Are your Internet search records public?

Big Brother wants to know what you've been searching for on the Internet, and has asked Google for the records. Google, to its credit, isn't handing them over without a fight.

As for those search records ... everybody knows (thanks to the Avenue Q Broadway musical) "the Internet is for porn." Go ahead and click, it won't bite.

(Props to JD for spotting the Merc story.)

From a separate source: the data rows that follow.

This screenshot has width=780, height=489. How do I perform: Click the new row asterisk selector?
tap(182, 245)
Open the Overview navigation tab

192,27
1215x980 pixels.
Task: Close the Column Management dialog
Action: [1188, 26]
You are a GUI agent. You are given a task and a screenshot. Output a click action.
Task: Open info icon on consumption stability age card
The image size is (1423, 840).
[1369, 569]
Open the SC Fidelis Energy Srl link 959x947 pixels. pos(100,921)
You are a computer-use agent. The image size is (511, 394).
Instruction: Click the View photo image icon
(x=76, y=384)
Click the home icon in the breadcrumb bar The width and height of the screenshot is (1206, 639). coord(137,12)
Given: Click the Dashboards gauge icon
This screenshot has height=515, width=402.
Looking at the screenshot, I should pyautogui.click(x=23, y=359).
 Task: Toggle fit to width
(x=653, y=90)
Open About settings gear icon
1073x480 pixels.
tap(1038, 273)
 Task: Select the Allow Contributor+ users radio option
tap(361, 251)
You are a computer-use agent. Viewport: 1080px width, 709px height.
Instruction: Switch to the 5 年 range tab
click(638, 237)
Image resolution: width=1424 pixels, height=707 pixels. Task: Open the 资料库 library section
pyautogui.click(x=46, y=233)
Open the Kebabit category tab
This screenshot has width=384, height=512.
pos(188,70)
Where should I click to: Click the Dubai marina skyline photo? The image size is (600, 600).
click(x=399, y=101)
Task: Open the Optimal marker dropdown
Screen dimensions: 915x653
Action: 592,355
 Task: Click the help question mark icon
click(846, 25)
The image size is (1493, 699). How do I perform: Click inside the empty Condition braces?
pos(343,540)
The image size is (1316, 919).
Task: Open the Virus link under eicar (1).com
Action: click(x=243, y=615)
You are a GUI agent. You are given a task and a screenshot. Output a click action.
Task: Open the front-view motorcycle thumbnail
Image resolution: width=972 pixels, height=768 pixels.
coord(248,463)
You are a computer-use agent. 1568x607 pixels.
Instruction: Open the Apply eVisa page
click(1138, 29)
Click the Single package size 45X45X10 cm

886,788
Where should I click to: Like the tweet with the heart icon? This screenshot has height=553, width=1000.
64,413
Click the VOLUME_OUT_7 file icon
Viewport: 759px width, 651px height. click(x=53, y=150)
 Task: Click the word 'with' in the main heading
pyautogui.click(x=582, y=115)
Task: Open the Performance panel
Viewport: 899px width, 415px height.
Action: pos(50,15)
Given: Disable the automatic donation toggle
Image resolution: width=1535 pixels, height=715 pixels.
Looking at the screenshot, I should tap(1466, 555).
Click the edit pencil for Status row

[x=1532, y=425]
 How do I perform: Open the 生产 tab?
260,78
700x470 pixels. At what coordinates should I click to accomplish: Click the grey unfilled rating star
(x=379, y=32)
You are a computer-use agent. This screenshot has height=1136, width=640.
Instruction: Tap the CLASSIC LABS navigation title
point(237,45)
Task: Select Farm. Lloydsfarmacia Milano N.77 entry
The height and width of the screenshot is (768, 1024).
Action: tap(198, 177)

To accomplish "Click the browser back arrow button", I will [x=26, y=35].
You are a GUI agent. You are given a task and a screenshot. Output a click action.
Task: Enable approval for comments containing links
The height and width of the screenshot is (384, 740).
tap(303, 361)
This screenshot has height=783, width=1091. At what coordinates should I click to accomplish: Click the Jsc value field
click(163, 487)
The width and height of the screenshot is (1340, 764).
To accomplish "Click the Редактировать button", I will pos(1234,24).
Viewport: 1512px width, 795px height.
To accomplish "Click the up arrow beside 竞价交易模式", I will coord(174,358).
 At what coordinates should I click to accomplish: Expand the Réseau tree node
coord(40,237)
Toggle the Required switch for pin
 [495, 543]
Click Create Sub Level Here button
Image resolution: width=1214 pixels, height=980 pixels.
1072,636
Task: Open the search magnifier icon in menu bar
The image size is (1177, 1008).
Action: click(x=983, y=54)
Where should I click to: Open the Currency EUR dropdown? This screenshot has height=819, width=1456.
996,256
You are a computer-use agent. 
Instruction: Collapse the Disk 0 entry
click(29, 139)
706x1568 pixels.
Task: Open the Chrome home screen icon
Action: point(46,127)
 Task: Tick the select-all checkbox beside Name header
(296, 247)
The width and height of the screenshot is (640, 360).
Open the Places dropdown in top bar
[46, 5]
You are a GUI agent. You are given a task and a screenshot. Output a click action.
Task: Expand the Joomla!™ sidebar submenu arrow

A serious argument can be had over the morality and legality of search engines storing records of who searched for what. This debate becomes especially hot as the government presses for the release of those records. But there is another route to arguing against this potentially grave breach of individual privacy that centers around necessity. In other words, why does the government need to monitor Google searches, for example? With no reasonable purpose to justify such actions, the American government appears to be precariously close to the brink of arbitrary totalitarianism.
Proponents of public monitoring including internet searches will probably argue that such measures meet the new threats to national security that come with the electronic age. They will point to increased counter-terrorism efficacy and preventative crime intervention as benefits of federal scrutiny of internet search records. This is an absurd position, however. First, the enormous amount of search records that would have to be waded through to determine “suspicious” material would negate any practicality of this system. The time and money would be better spent on the traditional methods of counter-terrorism and law enforcement. Second, if the government started monitoring searches, people searching for material with bad intentions would merely switch to using internet cafes and libraries, currently public and “untraceable” ways to connect a search back to an individual. This means that the vast majority of people who the government would actually harass would end up being harmless citizens whose personal searches caught Big Brother’s attention. Career ruining and character assassination worthy of old Joe McCarthy himself would become commonplace. The United States of America has no room in it for ideologues who hijack civil liberties. There is no good reason for the government to study the records of internet searches, and therefore this unnecessary intrusion on privacy rights should not be permitted.